Hacker News new | ask | show | jobs
by dataflow 1326 days ago
>> most binary search implementations don't claim they only work under some particular inputs

> They do implicitly. It's just common sense.

That's neither how language specifications work, nor true in this case even if it's true in other cases. Providing one more of the same kind of input that already works is in no way the same thing as changing something totally unrelated.

> When you read a recipe in a cookbook, it usually doesn't mention that you're expected to be standing on your legs, not on your arms.

I don't think this binary search was breaking because of people standing on their arms either.

> A lot of generic algorithm implementations will start acting weird if your input size has the order of INT_MAX. Instances this big will take days or weeks or process on commodity CPUs,

It's incredibly strange to read this from someone in 2022. I don't know of any standard library algorithm that would take "days or weeks" for inputs of size 2^31 now, let alone the majority of them being like this. In fact I don't think this was the case back when the article was written either.

1 comments

Ok, I looked at it closer and I admit that quicksort implemented in C won't take days on an input of 2³¹ elements. It will take less than 1-2 hours, I think. Something that is a bit worse than O(n log n) or has a 20× bigger constant hidden in O(·) will take days though.

I don't see my other arguments being convincingly refuted, so they still hold.

> Ok, I looked at it closer and I admit that quicksort implemented in C won't take days on an input of 2³¹ elements. It will take less than 1-2 hours, I think.

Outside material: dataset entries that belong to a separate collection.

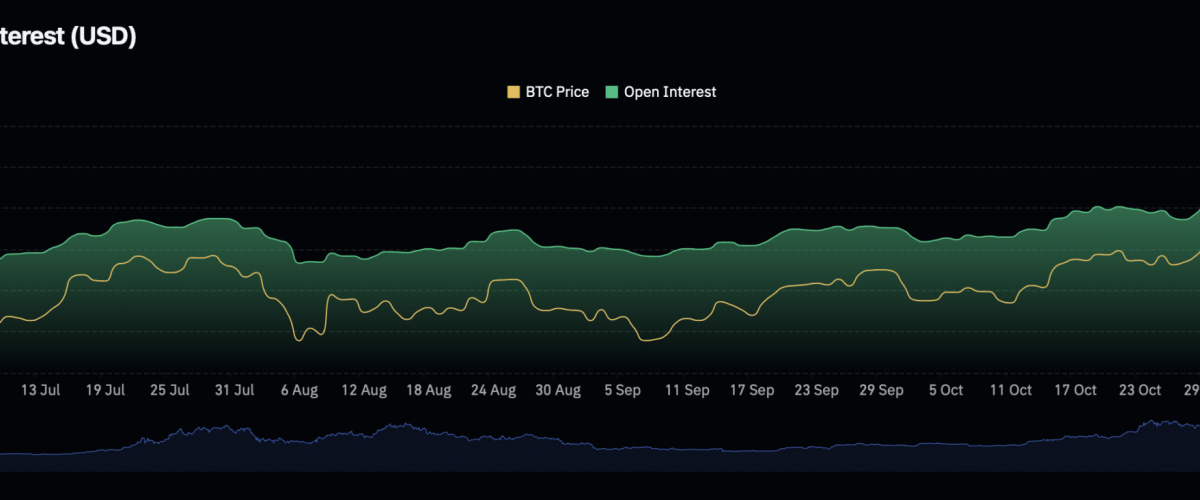Click the 17 Sep date label
The image size is (1200, 500).
click(x=752, y=390)
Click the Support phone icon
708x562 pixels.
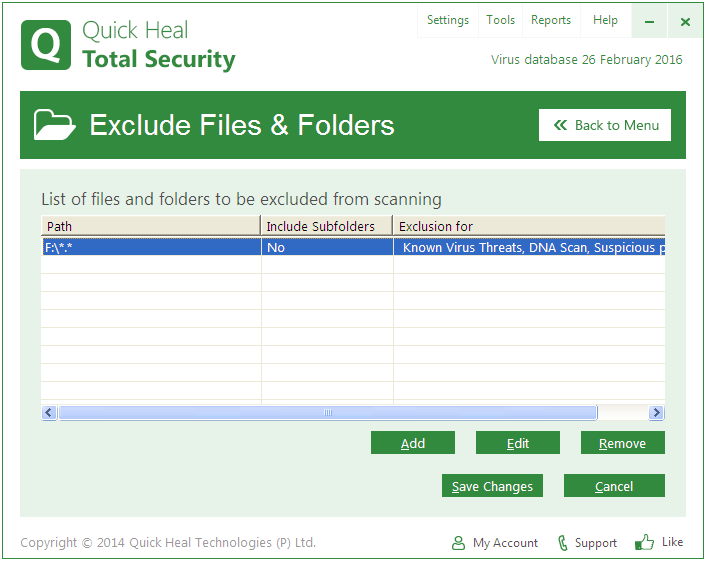(x=563, y=543)
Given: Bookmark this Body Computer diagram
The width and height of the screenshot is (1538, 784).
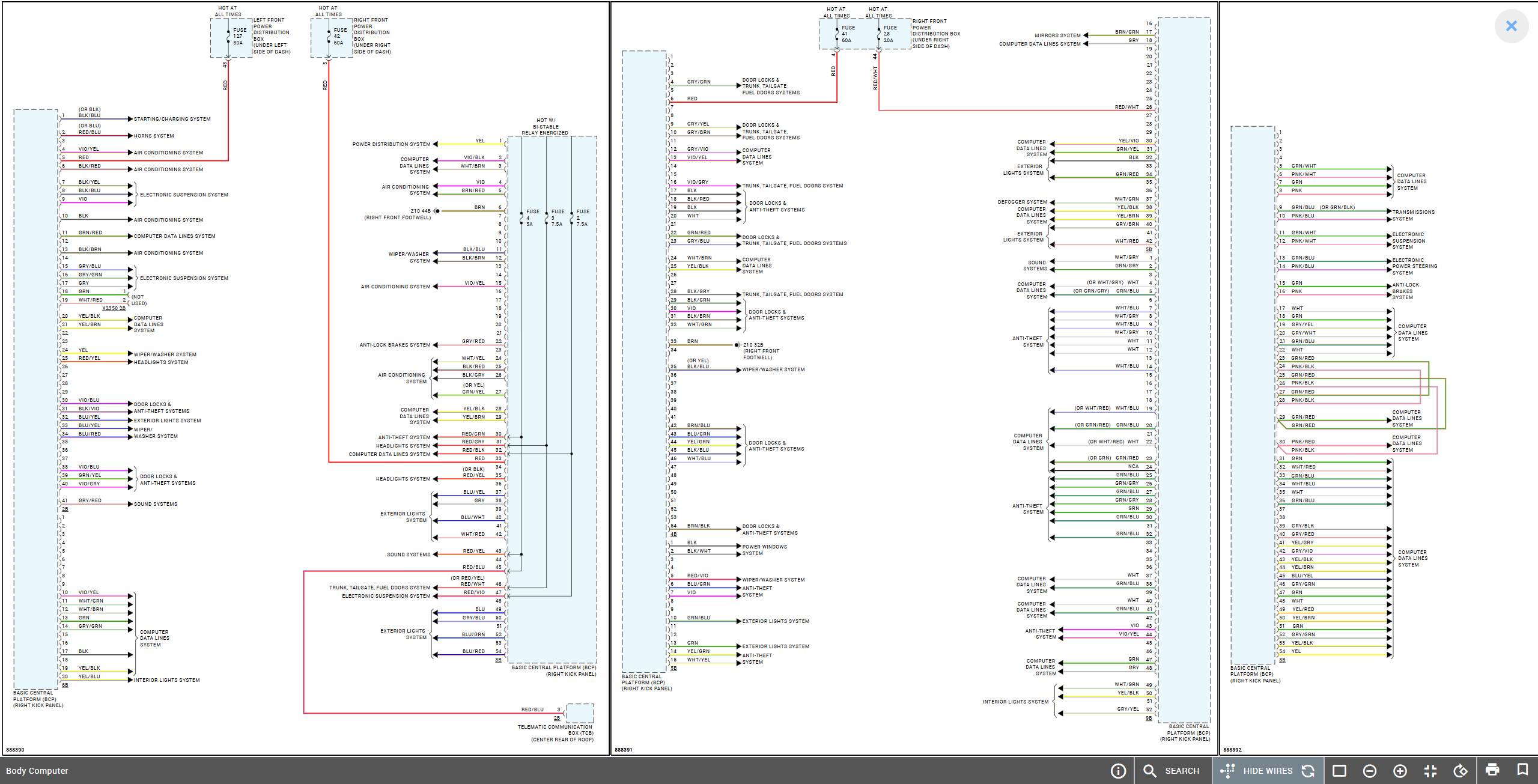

How ancient is your machine? Quicksorting (2^31 - 16) elements (because that's Java's hardcoded limit) takes < 11 seconds on my machine, and a big chunk of that time is taken in the random number generation to create the input...

  # Temp.java
  import java.util.*;
  public class Temp { public static void main(String[] args) { byte[] arr = new byte[0x7FFFFFF0]; new Random().nextBytes(arr); Arrays.sort(arr); } }

  $ javac Temp.java && time -p java Temp
  real 10.30
No, wait. The QuickSort from the article is O(n²), in fact. So that one specifically will take weeks, or even months to run — especially in Java. Feel free to test it and get back to me if you think I'm wrong.
> No, wait. The QuickSort from the article is O(n²),

What article are you referring to? This article is about binary search and mergesort, not quicksort?

And which quicksort has O(n^2) typical behavior? That's the worst-case behavior you normally only get on adversarial inputs, not the typical one. (And standard libraries have workaround for that anyway.)

Sorry, I indeed switched to a wrong browser tab and skimmed instead of reading when started this discussion. Please disregard the quicksort discussion.

I still think that it's normal for programs to behave weird when the input parameters are getting close to INT_MAX. Sometimes it's unavoidable. And if it's not specified in the function docs, you should go and check the implementation as a programmer. For binary search it is avoidable, so the criticism of the linked implementation is fair.